Brainy voices: innovative voice creation based on deep learning by Acapela Group Research Lab.

29 June 2017

Discover how Acapela Group can create a synthetic version of any voice based on a few minutes of speech recordings.

Neural Networks have revolutionized artificial vision and automatic speech recognition. This machine learning revolution is holding its promises as it enters the Text to Speech arena.

Acapela Group is actively working on Deep Neural Networks (DNN) and we are very enthusiastic and proud to present the first achievements of our research in this fascinating field, creating new opportunities for voice interfaces.

Our R&D lab has developed Acapela DNN, an engine capable of creating a voice using a limited amount of existing or new speech recordings.

“Acapela DNN represents ‘Acapela’s ultimate talking machine’, benefiting from our speech expertise and learning from our vast voice and language databases to model voice identities and reproduce speech, in many languages. This is much more than concatenating speech recordings from the studio like we used to do with unit selection. We are talking about creating a voice signal and persona from scratch and in many languages and it is happening now. We need only one week to release a new voice based on a few minutes of speech recordings”, says Vincent Pagel, R&D and Linguistic Group manager, Acapela Group.

While synthetic voice creation was usually based on rich audio material recorded by a professional voice actor, in a professional studio and under the supervision of a linguistic expert, Acapela can now create a voice with an average of 10 to 15 minutes of clean audio recordings and the associated text transcription of the audio samples.

Voices can be created based on minutes or hours of speech recordings, depending on the targeted usage. In specific cases such as voice replacement for patients, Acapela DNN can work with a few minutes of speech. For professional usage, such as creating a voice for a video game or for a passenger information system, Acapela DNN will need more recordings. Obviously, the more data there is, the more the DNN can learn from specific habits and create a voice that matches the original.

The first results of voices created using this approach are impressive.

We have worked on voice recordings of well-known people. We have also created voices for individuals who cannot speak correctly anymore due to surgery or disease. They will be the first ones to speak with voices created with Acapela DNN. Here are some voice samples.

Listen to voice samples

Above voice samples have been produced with only a few minutes of speech. Based on the speech recordings provided by the users, the Acapela DNN has defined a voice ID and after training has provided a voice that is very close to them.

John, US English

Acapela DNN US English - John

Original Voice

00:00 / 00:00
Acapela DNN US English - John

TTS

00:00 / 00:00

Stephen, US English

Acapela DNN US English - Stephen

Original Voice

00:00 / 00:00
Acapela DNN US English - Stephen

TTS

00:00 / 00:00

Anonymous user, French

Acapela DNN French

Original Voice

00:00 / 00:00
Acapela DNN French

TTS

00:00 / 00:00

Other ongoing experiments include among others voices for video games or robots. Creating voices based on DNN is limitless. With this new approach, Acapela will push the boundaries of technology allowing everyone to have a voice.
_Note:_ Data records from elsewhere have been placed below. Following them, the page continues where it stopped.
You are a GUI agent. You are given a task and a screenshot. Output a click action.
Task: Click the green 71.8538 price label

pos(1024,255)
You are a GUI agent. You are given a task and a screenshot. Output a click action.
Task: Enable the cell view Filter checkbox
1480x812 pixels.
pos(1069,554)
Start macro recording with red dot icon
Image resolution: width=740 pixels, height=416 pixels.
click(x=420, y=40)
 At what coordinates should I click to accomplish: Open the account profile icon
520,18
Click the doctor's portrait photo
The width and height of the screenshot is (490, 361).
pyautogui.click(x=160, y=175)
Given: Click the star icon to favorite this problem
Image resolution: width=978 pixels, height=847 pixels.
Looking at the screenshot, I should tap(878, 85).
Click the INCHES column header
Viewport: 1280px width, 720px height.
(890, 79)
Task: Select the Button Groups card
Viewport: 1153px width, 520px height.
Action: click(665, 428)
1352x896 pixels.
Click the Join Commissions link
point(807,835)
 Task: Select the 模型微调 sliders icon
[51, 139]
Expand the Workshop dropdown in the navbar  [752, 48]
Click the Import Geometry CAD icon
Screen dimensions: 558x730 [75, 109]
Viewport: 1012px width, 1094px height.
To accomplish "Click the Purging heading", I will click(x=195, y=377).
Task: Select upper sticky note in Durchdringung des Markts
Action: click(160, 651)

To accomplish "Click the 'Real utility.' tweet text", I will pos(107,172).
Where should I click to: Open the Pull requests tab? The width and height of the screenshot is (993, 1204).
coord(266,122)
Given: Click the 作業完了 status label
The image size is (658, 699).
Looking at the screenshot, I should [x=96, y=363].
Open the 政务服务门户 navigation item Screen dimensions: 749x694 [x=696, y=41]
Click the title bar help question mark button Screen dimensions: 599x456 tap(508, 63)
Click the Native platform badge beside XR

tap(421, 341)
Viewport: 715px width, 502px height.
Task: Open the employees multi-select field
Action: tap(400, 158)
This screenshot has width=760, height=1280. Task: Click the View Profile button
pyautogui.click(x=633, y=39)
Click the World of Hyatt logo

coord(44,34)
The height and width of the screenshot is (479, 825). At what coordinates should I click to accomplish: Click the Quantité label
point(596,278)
Material needed: average of 10-15 min of clean recordings + text transcription

Acapela DNN is trained offline with all the many different voices in our catalogue. We feed it all the text and acoustic databases we have for all of our voices. This means Acapela DNN knows a lot about human speech in general but doesn’t yet know anything about a specific person’s voice and will need to hear this voice for a while before reproducing it.

1^st pass algorithm: ‘Voice ID’ parameters to define the digital signature (or sonority) of the vocal tract of the speaker.
2^nd pass algorithm: Acapela DNN additional training to match the imprint of the voice with its fine grain details (accents, speaking habits, etc.)

Creation of a new voice based on limited amount of audio data

About DNN

A deep neural network (DNN) is an artificial neural network (ANN) with multiple hidden layers between the input and output layers. DNNs can model complex non-linear relationships. We use them in Text-to-Speech to learn the relationship between a set of input texts and their acoustic realizations by different speakers.

Neural networks are a set of algorithms, modelled loosely after the human brain, that are designed to recognize patterns. They interpret sensory data through a kind of machine perception, labelling or clustering raw input. The patterns they recognize are numerical, contained in vectors, into which all real-world data, be it images, sound, text or time series, must be translated.